AIM — Revise the rows from the beginning through the line containing "Action: coord(137,133)" so that "playback bar" becomes "control bar" and everything else stays the same. Leave the pictures out of your answer.

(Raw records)
····················
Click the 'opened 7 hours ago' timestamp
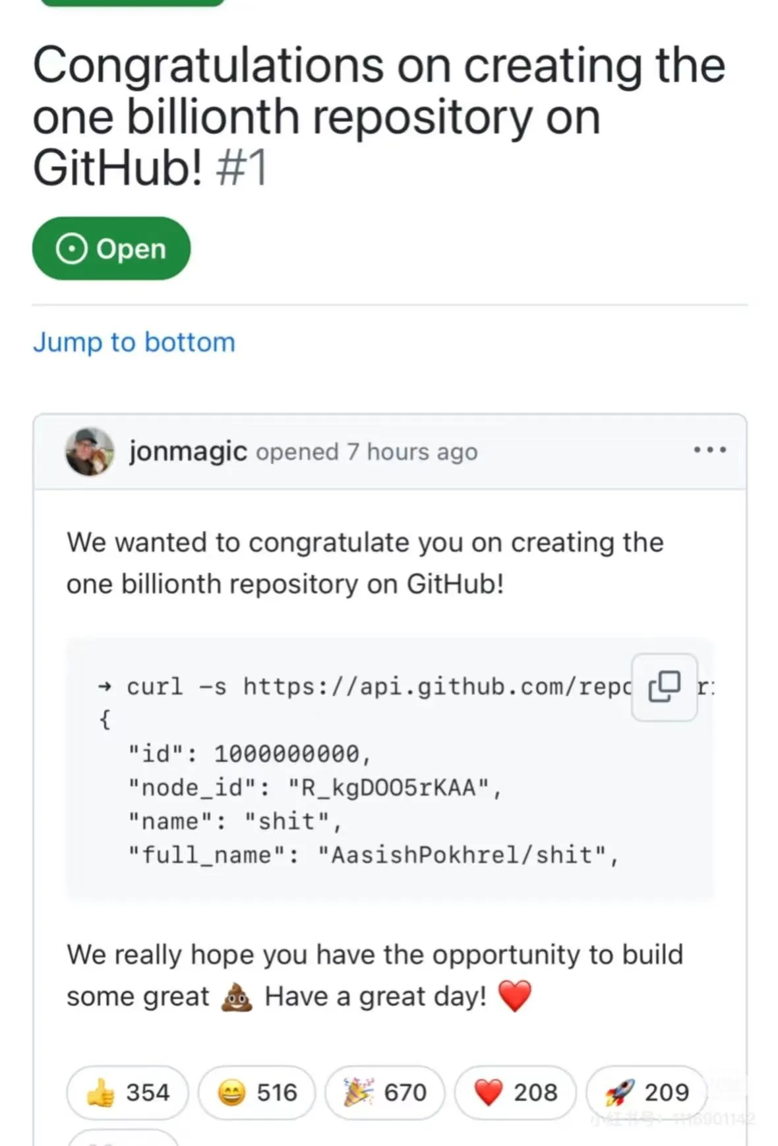Image resolution: width=778 pixels, height=1146 pixels. tap(367, 452)
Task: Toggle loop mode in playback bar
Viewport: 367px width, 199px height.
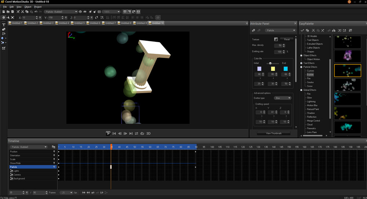Action: coord(137,133)
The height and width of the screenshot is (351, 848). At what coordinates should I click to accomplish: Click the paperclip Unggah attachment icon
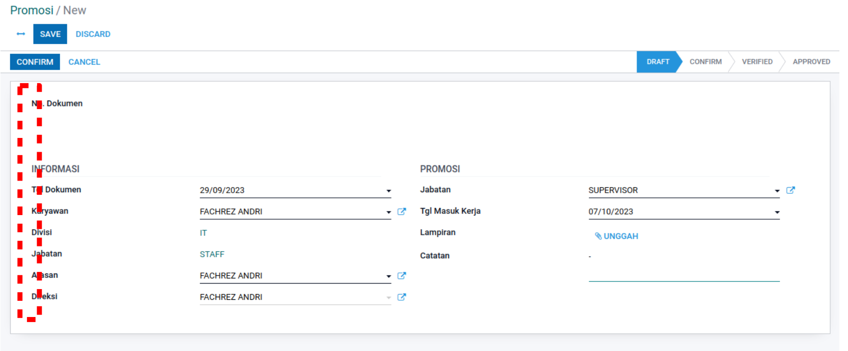coord(598,236)
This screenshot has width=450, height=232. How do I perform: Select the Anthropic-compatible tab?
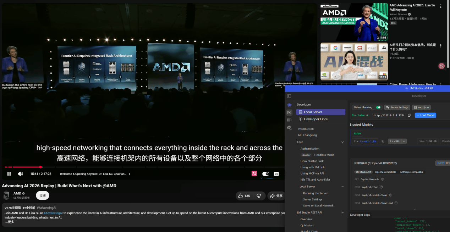pyautogui.click(x=412, y=172)
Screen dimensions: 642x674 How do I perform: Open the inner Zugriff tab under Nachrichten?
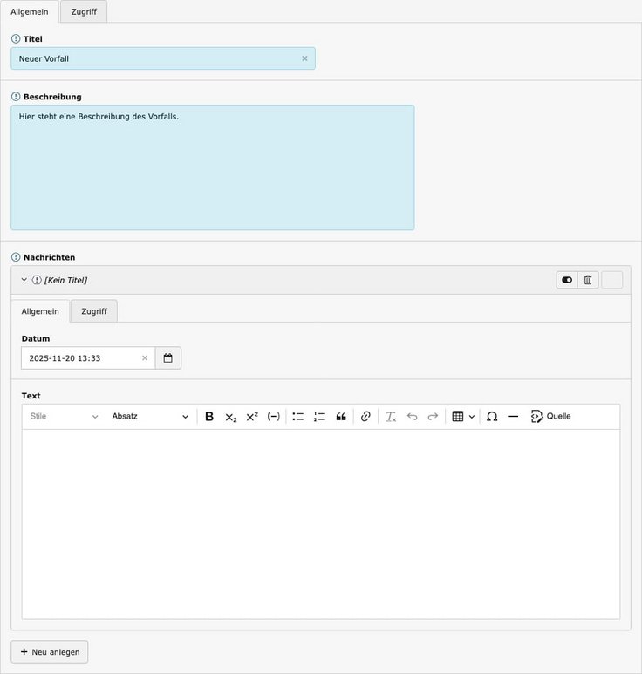94,311
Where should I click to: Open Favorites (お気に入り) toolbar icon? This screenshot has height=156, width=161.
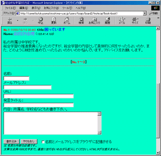coord(94,21)
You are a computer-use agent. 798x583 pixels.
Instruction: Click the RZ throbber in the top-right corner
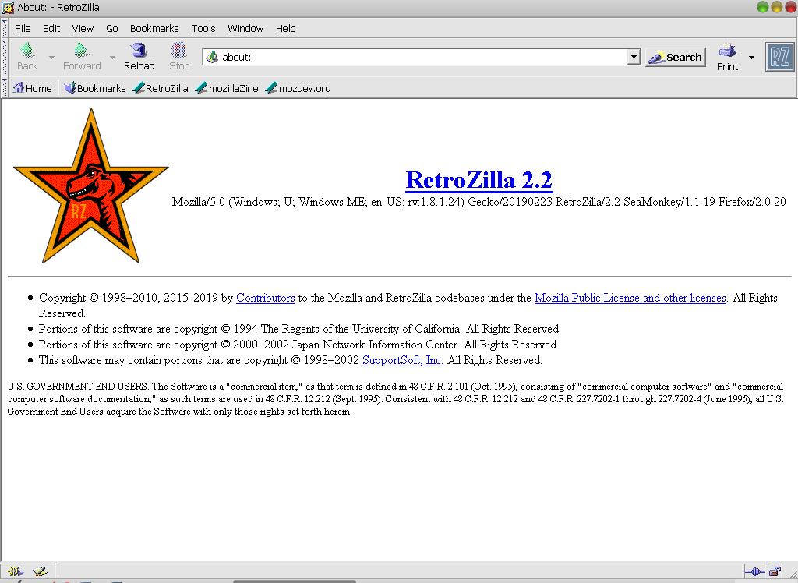coord(779,56)

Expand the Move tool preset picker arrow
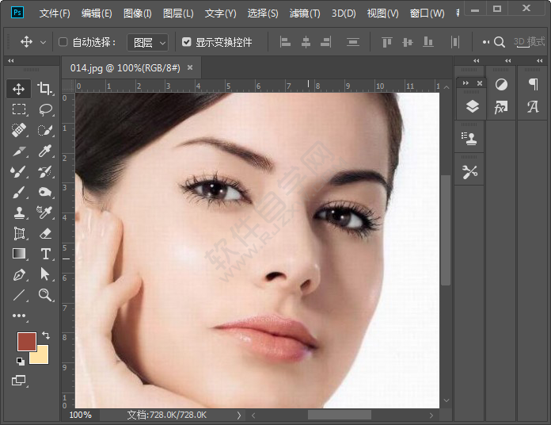(43, 42)
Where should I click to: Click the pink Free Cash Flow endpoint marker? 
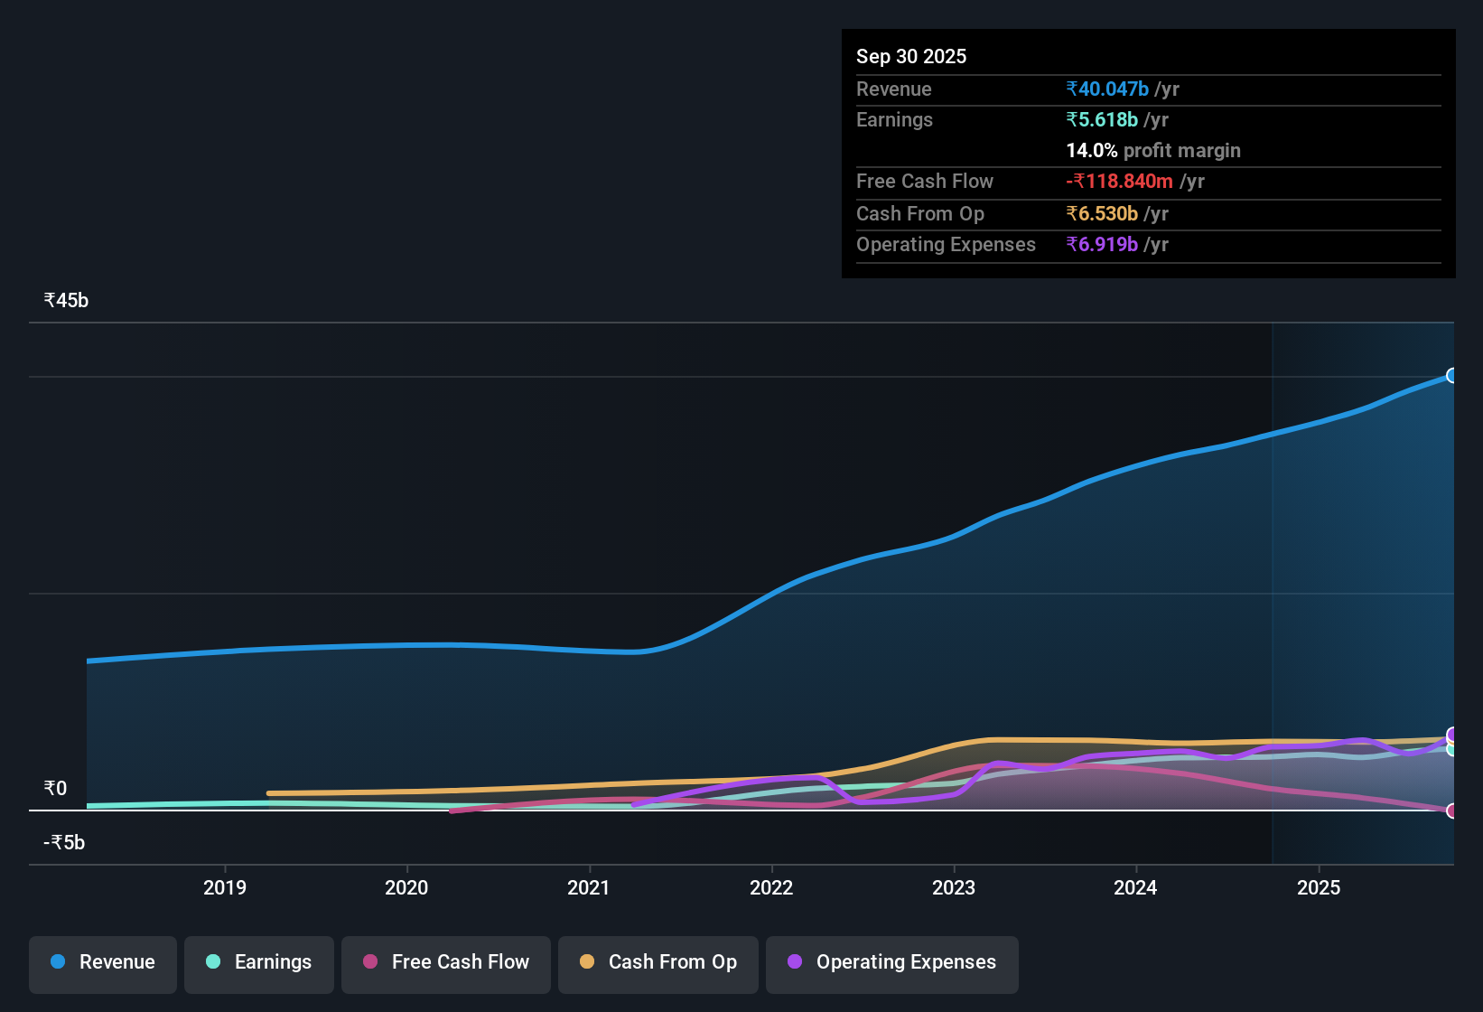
····················
EXERCISE RESPONSE —
Click the 'opened 7 hours ago' timestamp
Image resolution: width=778 pixels, height=1146 pixels. tap(367, 452)
Task: Toggle loop mode in control bar
Viewport: 367px width, 199px height.
Action: coord(137,133)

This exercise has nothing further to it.